(Given problem) Reproduce every one of the rows below word for word, leaving nothing out and changing nothing.

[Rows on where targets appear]
■ ■ ■ ■

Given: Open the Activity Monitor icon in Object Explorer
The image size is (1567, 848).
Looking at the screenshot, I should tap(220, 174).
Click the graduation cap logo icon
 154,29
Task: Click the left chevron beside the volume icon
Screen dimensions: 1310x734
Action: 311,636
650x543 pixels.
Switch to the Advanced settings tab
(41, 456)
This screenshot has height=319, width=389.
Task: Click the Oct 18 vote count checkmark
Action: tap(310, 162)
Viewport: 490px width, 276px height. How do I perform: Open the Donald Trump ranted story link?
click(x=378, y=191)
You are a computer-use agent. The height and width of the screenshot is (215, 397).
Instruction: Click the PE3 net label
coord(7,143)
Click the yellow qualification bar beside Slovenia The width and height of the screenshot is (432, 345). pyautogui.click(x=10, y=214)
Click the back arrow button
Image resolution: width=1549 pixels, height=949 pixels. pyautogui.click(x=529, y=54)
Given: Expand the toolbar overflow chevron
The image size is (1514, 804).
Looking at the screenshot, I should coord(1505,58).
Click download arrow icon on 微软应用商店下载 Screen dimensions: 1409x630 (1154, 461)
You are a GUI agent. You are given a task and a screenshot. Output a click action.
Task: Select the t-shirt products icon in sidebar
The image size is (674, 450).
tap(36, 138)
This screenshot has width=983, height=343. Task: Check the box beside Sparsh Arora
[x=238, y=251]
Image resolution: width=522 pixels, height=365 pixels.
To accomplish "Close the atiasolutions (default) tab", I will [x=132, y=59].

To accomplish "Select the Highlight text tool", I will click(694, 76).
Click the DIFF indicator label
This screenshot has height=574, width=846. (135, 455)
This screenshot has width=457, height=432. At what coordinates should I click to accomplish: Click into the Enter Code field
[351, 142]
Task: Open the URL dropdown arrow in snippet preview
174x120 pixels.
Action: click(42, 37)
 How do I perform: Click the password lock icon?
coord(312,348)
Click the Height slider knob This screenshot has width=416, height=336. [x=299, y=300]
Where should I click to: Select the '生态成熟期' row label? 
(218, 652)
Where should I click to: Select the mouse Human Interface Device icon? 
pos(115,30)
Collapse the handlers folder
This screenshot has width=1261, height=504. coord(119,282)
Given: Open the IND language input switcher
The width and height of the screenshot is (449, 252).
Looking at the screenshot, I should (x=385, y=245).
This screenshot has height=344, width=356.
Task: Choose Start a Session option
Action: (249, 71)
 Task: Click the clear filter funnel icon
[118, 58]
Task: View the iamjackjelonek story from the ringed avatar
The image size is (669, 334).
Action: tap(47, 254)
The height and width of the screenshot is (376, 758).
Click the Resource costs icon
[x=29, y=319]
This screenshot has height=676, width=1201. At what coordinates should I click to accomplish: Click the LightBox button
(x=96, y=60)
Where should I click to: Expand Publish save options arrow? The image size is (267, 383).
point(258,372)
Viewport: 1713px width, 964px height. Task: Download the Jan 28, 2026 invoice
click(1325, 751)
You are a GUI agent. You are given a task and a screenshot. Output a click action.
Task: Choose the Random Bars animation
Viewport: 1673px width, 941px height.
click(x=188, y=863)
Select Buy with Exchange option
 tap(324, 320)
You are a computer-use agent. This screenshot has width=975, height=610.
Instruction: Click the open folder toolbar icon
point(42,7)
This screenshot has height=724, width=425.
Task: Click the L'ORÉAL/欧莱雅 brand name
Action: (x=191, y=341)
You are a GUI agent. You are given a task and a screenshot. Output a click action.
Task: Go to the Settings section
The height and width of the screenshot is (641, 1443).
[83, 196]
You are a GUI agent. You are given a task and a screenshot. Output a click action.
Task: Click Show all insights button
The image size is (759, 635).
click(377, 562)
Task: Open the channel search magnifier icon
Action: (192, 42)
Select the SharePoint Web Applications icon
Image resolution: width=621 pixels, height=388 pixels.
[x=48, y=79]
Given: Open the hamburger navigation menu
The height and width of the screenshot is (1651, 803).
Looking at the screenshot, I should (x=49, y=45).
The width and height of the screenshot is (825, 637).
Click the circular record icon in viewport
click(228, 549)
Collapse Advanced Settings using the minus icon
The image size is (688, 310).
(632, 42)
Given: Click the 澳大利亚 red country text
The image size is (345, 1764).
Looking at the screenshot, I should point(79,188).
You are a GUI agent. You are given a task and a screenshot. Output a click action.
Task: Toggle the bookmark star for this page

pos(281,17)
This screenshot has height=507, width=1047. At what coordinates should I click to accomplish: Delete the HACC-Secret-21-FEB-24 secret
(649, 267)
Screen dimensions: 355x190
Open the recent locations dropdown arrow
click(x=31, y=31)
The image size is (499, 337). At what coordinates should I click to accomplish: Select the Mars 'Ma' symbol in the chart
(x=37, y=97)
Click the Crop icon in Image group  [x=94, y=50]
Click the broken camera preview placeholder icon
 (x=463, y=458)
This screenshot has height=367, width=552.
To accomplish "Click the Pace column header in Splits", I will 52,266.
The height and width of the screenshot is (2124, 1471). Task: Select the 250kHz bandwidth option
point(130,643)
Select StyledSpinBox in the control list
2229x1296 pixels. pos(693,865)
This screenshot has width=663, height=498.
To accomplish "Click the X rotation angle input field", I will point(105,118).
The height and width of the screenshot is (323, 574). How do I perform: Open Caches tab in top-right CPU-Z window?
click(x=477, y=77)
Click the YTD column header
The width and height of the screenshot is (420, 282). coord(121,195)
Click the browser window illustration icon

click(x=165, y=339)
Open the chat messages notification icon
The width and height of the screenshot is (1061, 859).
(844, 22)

■ ■ ■ ■

(Exercise result)
Given: Open the Activity Monitor icon in Object Explorer
The image size is (1567, 848).
Looking at the screenshot, I should tap(220, 174).
Click the graduation cap logo icon
 154,29
Task: Click the left chevron beside the volume icon
Screen dimensions: 1310x734
Action: 311,636
650x543 pixels.
Switch to the Advanced settings tab
(41, 456)
This screenshot has height=319, width=389.
Task: Click the Oct 18 vote count checkmark
Action: tap(310, 162)
Viewport: 490px width, 276px height. How do I perform: Open the Donald Trump ranted story link?
click(x=378, y=191)
You are a computer-use agent. The height and width of the screenshot is (215, 397).
Instruction: Click the PE3 net label
coord(7,143)
Click the yellow qualification bar beside Slovenia The width and height of the screenshot is (432, 345). pyautogui.click(x=10, y=214)
Click the back arrow button
Image resolution: width=1549 pixels, height=949 pixels. pyautogui.click(x=529, y=54)
Given: Expand the toolbar overflow chevron
The image size is (1514, 804).
Looking at the screenshot, I should coord(1505,58).
Click download arrow icon on 微软应用商店下载 Screen dimensions: 1409x630 (1154, 461)
You are a GUI agent. You are given a task and a screenshot. Output a click action.
Task: Select the t-shirt products icon in sidebar
The image size is (674, 450).
tap(36, 138)
This screenshot has width=983, height=343. Task: Check the box beside Sparsh Arora
[x=238, y=251]
Image resolution: width=522 pixels, height=365 pixels.
To accomplish "Close the atiasolutions (default) tab", I will [x=132, y=59].

To accomplish "Select the Highlight text tool", I will click(694, 76).
Click the DIFF indicator label
This screenshot has height=574, width=846. (135, 455)
This screenshot has width=457, height=432. At what coordinates should I click to accomplish: Click into the Enter Code field
[351, 142]
Task: Open the URL dropdown arrow in snippet preview
174x120 pixels.
Action: click(42, 37)
 How do I perform: Click the password lock icon?
coord(312,348)
Click the Height slider knob This screenshot has width=416, height=336. [x=299, y=300]
Where should I click to: Select the '生态成熟期' row label? 
(218, 652)
Where should I click to: Select the mouse Human Interface Device icon? 
pos(115,30)
Collapse the handlers folder
This screenshot has width=1261, height=504. coord(119,282)
Given: Open the IND language input switcher
The width and height of the screenshot is (449, 252).
Looking at the screenshot, I should (x=385, y=245).
This screenshot has height=344, width=356.
Task: Choose Start a Session option
Action: (249, 71)
 Task: Click the clear filter funnel icon
[118, 58]
Task: View the iamjackjelonek story from the ringed avatar
The image size is (669, 334).
Action: tap(47, 254)
The height and width of the screenshot is (376, 758).
Click the Resource costs icon
[x=29, y=319]
This screenshot has height=676, width=1201. At what coordinates should I click to accomplish: Click the LightBox button
(x=96, y=60)
Where should I click to: Expand Publish save options arrow? The image size is (267, 383).
point(258,372)
Viewport: 1713px width, 964px height. Task: Download the Jan 28, 2026 invoice
click(1325, 751)
You are a GUI agent. You are given a task and a screenshot. Output a click action.
Task: Choose the Random Bars animation
Viewport: 1673px width, 941px height.
click(x=188, y=863)
Select Buy with Exchange option
 tap(324, 320)
You are a computer-use agent. This screenshot has width=975, height=610.
Instruction: Click the open folder toolbar icon
point(42,7)
This screenshot has height=724, width=425.
Task: Click the L'ORÉAL/欧莱雅 brand name
Action: (x=191, y=341)
You are a GUI agent. You are given a task and a screenshot. Output a click action.
Task: Go to the Settings section
The height and width of the screenshot is (641, 1443).
[83, 196]
You are a GUI agent. You are given a task and a screenshot. Output a click action.
Task: Click Show all insights button
The image size is (759, 635).
click(377, 562)
Task: Open the channel search magnifier icon
Action: (192, 42)
Select the SharePoint Web Applications icon
Image resolution: width=621 pixels, height=388 pixels.
[x=48, y=79]
Given: Open the hamburger navigation menu
The height and width of the screenshot is (1651, 803).
Looking at the screenshot, I should (x=49, y=45).
The width and height of the screenshot is (825, 637).
Click the circular record icon in viewport
click(228, 549)
Collapse Advanced Settings using the minus icon
The image size is (688, 310).
(632, 42)
Given: Click the 澳大利亚 red country text
The image size is (345, 1764).
Looking at the screenshot, I should point(79,188).
You are a GUI agent. You are given a task and a screenshot. Output a click action.
Task: Toggle the bookmark star for this page

pos(281,17)
This screenshot has height=507, width=1047. At what coordinates should I click to accomplish: Delete the HACC-Secret-21-FEB-24 secret
(649, 267)
Screen dimensions: 355x190
Open the recent locations dropdown arrow
click(x=31, y=31)
The image size is (499, 337). At what coordinates should I click to accomplish: Select the Mars 'Ma' symbol in the chart
(x=37, y=97)
Click the Crop icon in Image group  [x=94, y=50]
Click the broken camera preview placeholder icon
 (x=463, y=458)
This screenshot has height=367, width=552.
To accomplish "Click the Pace column header in Splits", I will 52,266.
The height and width of the screenshot is (2124, 1471). Task: Select the 250kHz bandwidth option
point(130,643)
Select StyledSpinBox in the control list
2229x1296 pixels. pos(693,865)
This screenshot has width=663, height=498.
To accomplish "Click the X rotation angle input field", I will point(105,118).
The height and width of the screenshot is (323, 574). How do I perform: Open Caches tab in top-right CPU-Z window?
click(x=477, y=77)
Click the YTD column header
The width and height of the screenshot is (420, 282). coord(121,195)
Click the browser window illustration icon

click(x=165, y=339)
Open the chat messages notification icon
The width and height of the screenshot is (1061, 859).
(844, 22)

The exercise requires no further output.